Medical conditions must always be considered and excluded as a reason for a child failing to eat. In the absence of underlying disease, psychological problems should be considered. Many young children pass through a phase of being faddy about food and refusing to eat certain foods. Food faddiness tends to reflect the extremes of young children's food likes and dislikes and often has a psychological cause. Food like and dislikes are influenced by taste, familiarity, parents attitudes to food, and food appeal. In this respect, refusal to eat meat and vegetables and also refusal to drink milk have been reported in young children. Poor appetite, limited food appeal, emotional upset and manipulative behavior are said to be the most common reasons for food refusal in young children(Harrise & Booth, 1992).

Excessive intake of snacks, milk and drinks, particularly squash, may be a reason for poor appetite in young children (Houlihane & Rolls 1995). Snacks close to mealtimes may also suppress appetite (Sims & Morris, 1974). Irregular frequent meals are a common feeding pattern in young children. This behavior may influence both the appetite and dental health of children. In a study in 1991 Holt showed that between-meal snacking was prevalent in 4 year-old children (Holt, 1991). Small children may be over-whelmed by a large plate of food. Small portions, of colorful, attractively presented food are more tempting (Harrise & Booth, 1992).

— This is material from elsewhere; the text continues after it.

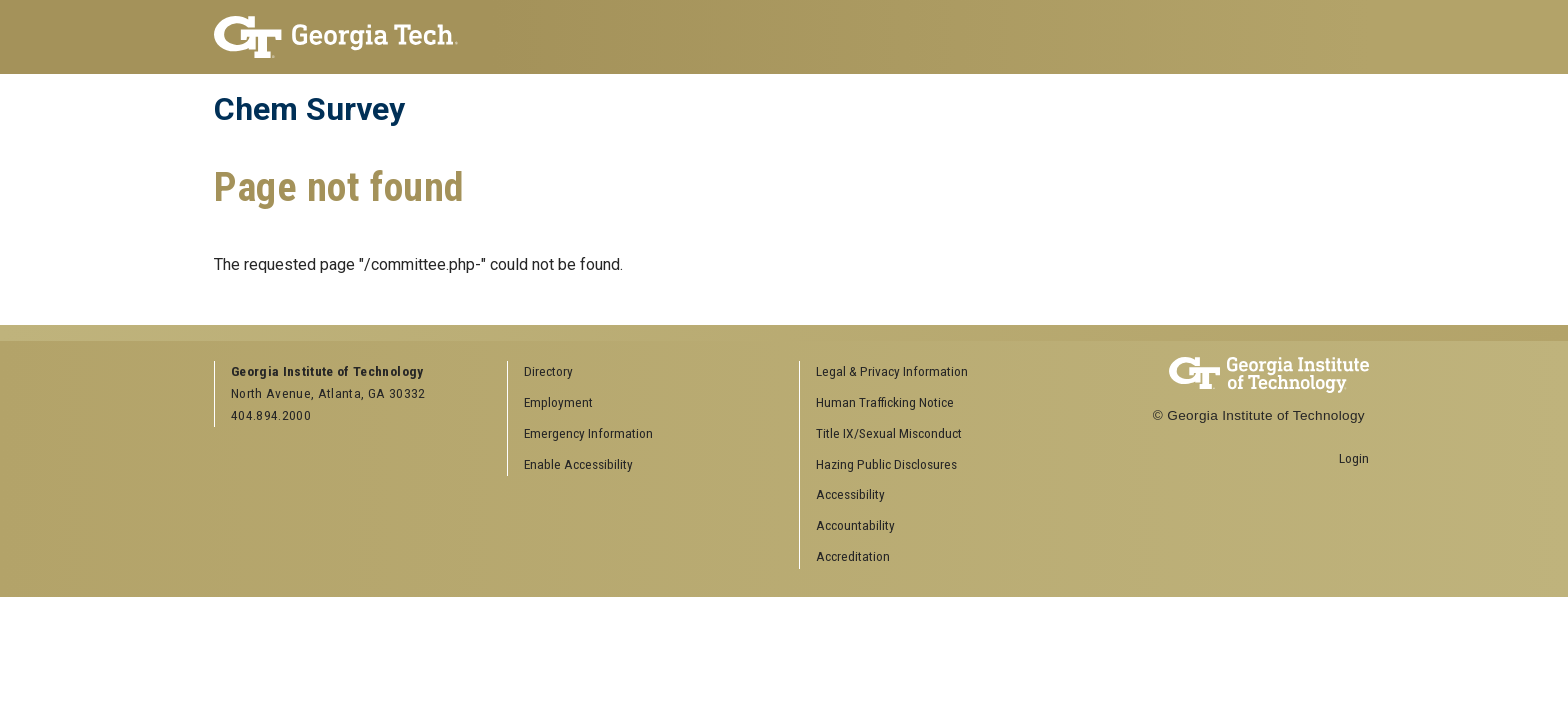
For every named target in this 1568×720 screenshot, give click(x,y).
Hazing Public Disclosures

Toddler behavior is strongly influenced by past experience. Any negative experience with food might result in future food refusal. Transient food refusal may occur after birth of a sibling or other event, in an attempt to redirect attention to themselves (Harrise & Booth, 1992). Refusal to chew due to failure to introduce texture and lumps before 6-7 months of age can result in children rejecting lumpy food later (K & R Minde, 1986).